There were no significant differences in expression levels of VrDet1 between the parental lines at any of the 3 developmental stages (Supplementary Figure 2B). By contrast, significant differences in the levels of Vradi04g00002481 expression were observed: Vradi04g00002481 expression in VC1973A was significantly higher than in IT208075 at the beginning stage (stage 1), but expression in IT208075 was significantly higher than in VC1973A at the other 2 stages (Figure 5C). These results indicated that transcription of Vradi04g00002481 was more likely to affect the inflorescence architecture of mungbean than VrDet1.
Discussion
The complex processes controlling inflorescence architecture formation significantly affect plant reproduction. A compound raceme inflorescence is defined by the presence of secondary inflorescences to produce flowers and is often observed in legume species in the Papilionoideae subfamily (Berbel et al., 2012; Han et al., 2014; Benlloch et al., 2015). Plants with a compound raceme generate peduncles from the axis of the main stem toward the direction of elongation; the peduncles become stalks, each supporting a raceme inflorescence and thus enabling constant blooming. This architecture, depicted in a simplified form in Figure 2C, is observed in the maternal line, VC1973A. The number of flowers per plant depends on the duration of activation of the apical meristem in the primary inflorescence (I1M) as this controls the indeterminate initiation of the secondary inflorescence meristems (I2M), which produce the floral meristems that generate flowers (Tucker, 2003; Benlloch et al., 2007). Plants with a simple raceme type, such as Arabidopsis, do not generate peduncles and produce flowers only from the axis of the main stem as the apical meristem develops into the floral meristem (Shannon and Meeks-Wagner, 1993; Bradley et al., 1997; Ungerer et al., 2002). This architecture is observed in the paternal line, IT208075, and is depicted in Figure 2D.

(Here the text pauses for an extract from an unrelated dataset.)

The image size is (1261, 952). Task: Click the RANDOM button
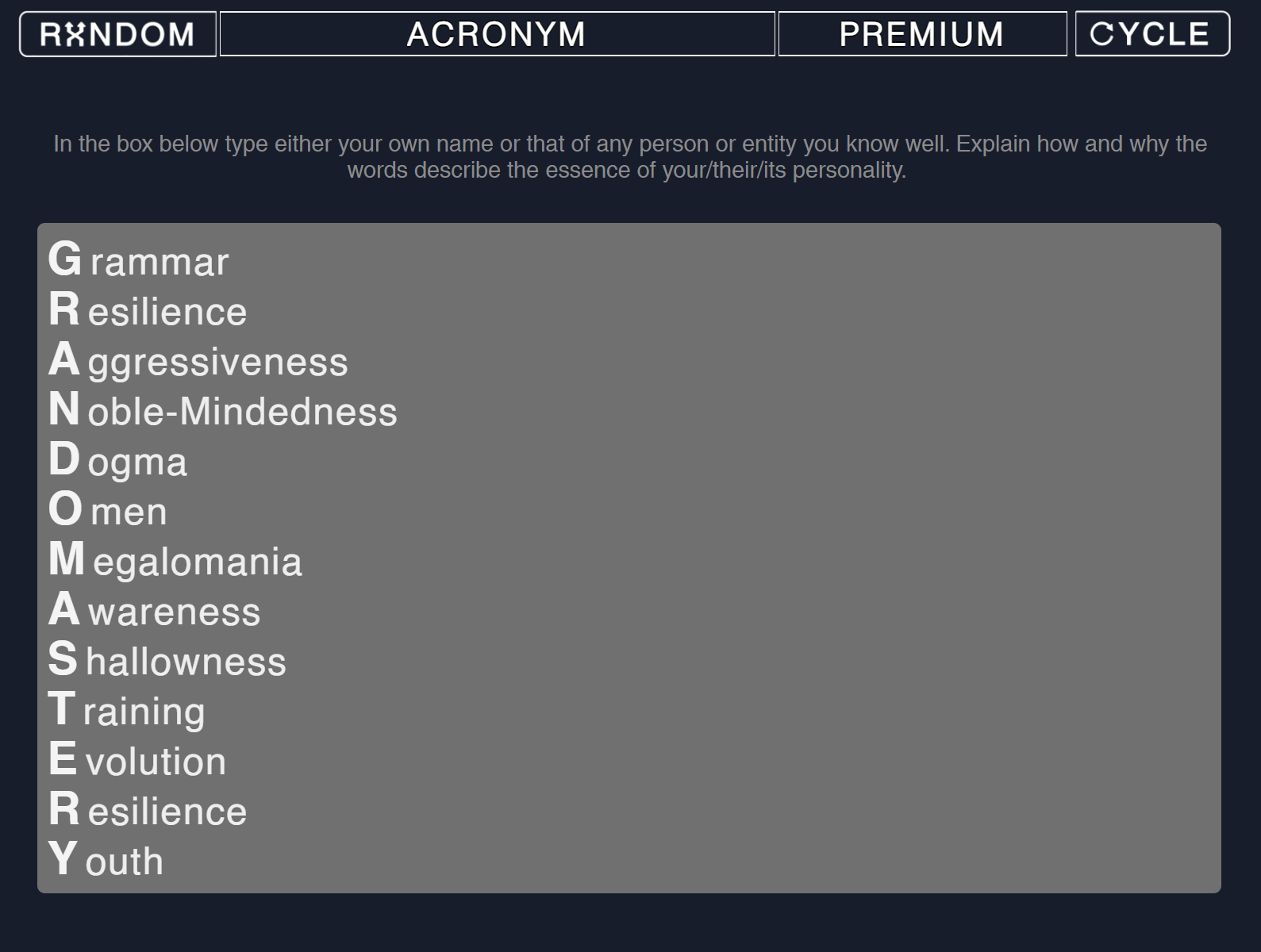click(117, 34)
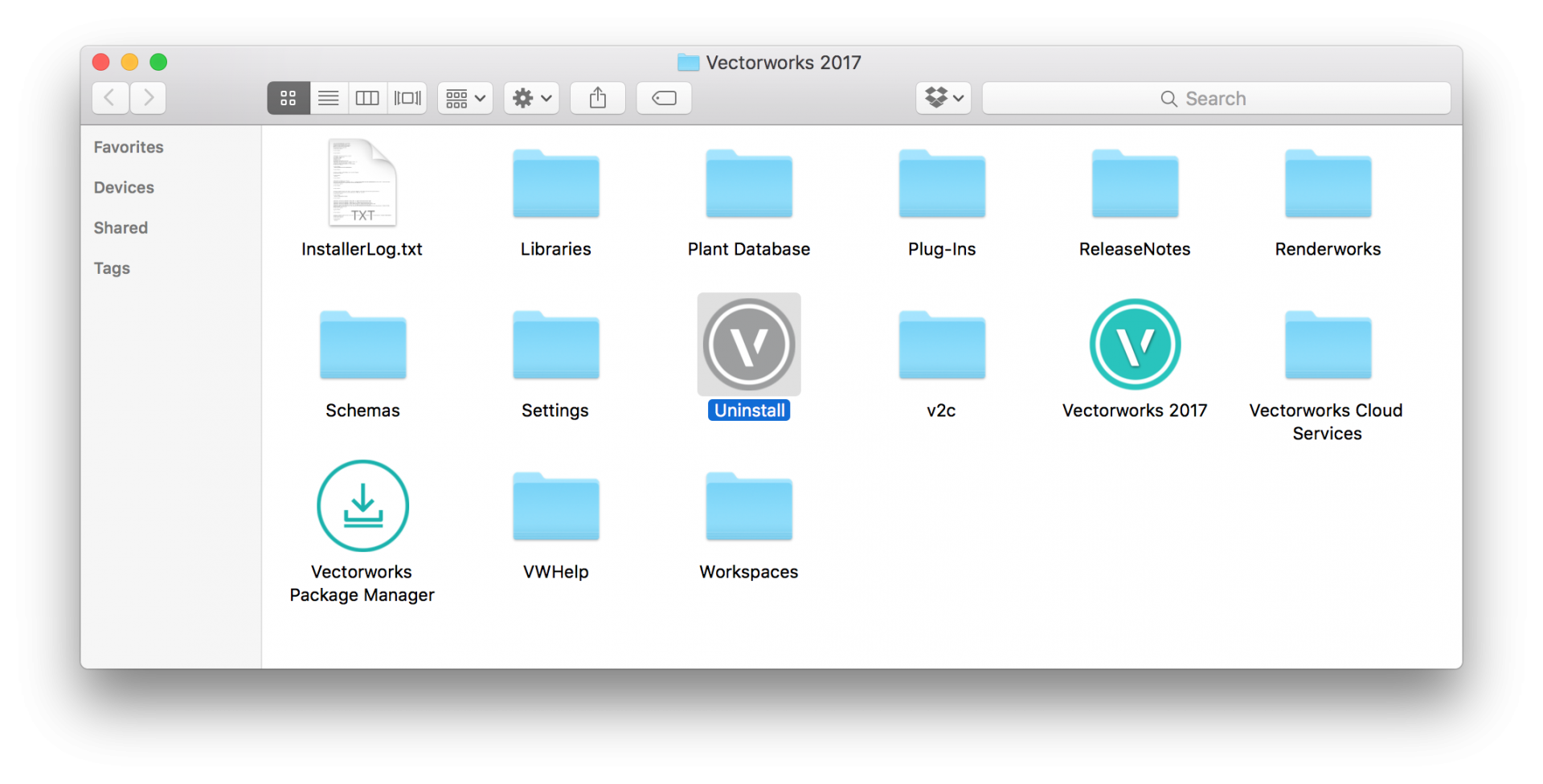Screen dimensions: 1543x784
Task: Switch to Cover Flow view
Action: 407,98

Relatively few studies of inflorescence architecture have been reported from mungbean compared with other major crops. Although inheritance of the inflorescence type, the number of clusters per node, and sterility have been investigated (Sen and Ghosh, 1959; Singh and Singh, 1970; Selvi et al., 2003; Mehandi et al., 2019), the genetic basis underlying inflorescence formation remains unexplained. In the current study, the compound and simple inflorescence types appeared in a 1:1 ratio among the RIL population, as would be expected for a qualitative trait controlled by a single gene. To map the gene controlling the qualitative trait, we treated the phenotypic data of RILs as a molecular marker following the alleles of parental lines (Isemura et al., 2012; Mei et al., 2017; Pereira et al., 2018). This showed that the Comraceme locus was on Vr04 and determined the inflorescence type. The number of upper inflorescences varied among the subset of the RIL population, even though they showed a compound inflorescence type. Analysis of the number of upper inflorescences as a quantitative trait identified a major QTL on Vr04 that shared a marker (Chr4_27545988) with Comraceme. Furthermore, we observed that a few RILs with heterozygous haplotypes around the Comraceme locus produced a compound raceme, and concluded that the type of inflorescence was controlled by a single dominant allele.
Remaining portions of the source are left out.